Esta etapa de identificar a rede de referenciação no contexto nacional, conhecendo as particularidades do país, ainda não existia na área materno-infantil e vai ser importante para ajudar a reorganizar os serviços de urgência nesta área.
E tem informação se o Governo pretende pôr em prática esta nova rede? Irá haver concentração de urgências, vão ser fechados serviços?
São coisas diferentes.

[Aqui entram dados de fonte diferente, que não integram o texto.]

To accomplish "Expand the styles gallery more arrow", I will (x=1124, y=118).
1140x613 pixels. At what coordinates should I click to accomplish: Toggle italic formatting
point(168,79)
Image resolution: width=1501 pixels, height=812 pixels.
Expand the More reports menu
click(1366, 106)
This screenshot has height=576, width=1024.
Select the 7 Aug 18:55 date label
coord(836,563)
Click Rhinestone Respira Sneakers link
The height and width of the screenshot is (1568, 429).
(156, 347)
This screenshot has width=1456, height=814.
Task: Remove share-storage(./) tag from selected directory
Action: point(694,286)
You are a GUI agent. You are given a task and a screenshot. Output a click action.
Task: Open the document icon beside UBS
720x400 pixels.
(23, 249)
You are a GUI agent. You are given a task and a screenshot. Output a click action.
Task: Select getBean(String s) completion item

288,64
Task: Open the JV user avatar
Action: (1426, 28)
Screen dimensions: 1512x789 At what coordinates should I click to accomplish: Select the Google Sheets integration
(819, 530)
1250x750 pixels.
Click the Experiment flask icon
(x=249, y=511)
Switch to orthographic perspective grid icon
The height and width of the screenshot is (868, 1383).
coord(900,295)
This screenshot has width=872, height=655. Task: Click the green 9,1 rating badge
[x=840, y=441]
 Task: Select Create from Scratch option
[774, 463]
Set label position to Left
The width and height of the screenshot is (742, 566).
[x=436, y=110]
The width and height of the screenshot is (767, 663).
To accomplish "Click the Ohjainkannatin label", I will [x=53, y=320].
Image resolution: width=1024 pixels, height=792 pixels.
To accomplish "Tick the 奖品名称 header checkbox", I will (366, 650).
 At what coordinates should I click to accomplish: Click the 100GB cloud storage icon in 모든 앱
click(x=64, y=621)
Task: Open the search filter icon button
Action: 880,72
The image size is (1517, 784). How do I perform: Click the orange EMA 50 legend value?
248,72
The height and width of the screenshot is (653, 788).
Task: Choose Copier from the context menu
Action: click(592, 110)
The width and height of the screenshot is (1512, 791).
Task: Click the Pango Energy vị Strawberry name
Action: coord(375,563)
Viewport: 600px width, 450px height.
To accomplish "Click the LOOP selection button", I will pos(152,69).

A rede, obviamente, sim (será posta em prática), porque é uma continuidade e, aliás, resulta de um protocolo estabelecido com a Ordem dos Médicos. A parte (do plano) da mulher foi entregue ontem (terça-feira) à senhora ministra e ao senhor director executivo do SNS. E vai ser enviada para discussão pública durante um mês.
Entre as medidas, consta também um novo incentivo aos profissionais de saúde, que já estava, aliás, previsto quando entregou um plano para esta área em Janeiro. Só que não saiu do papel. Em que é que consiste agora este incentivo?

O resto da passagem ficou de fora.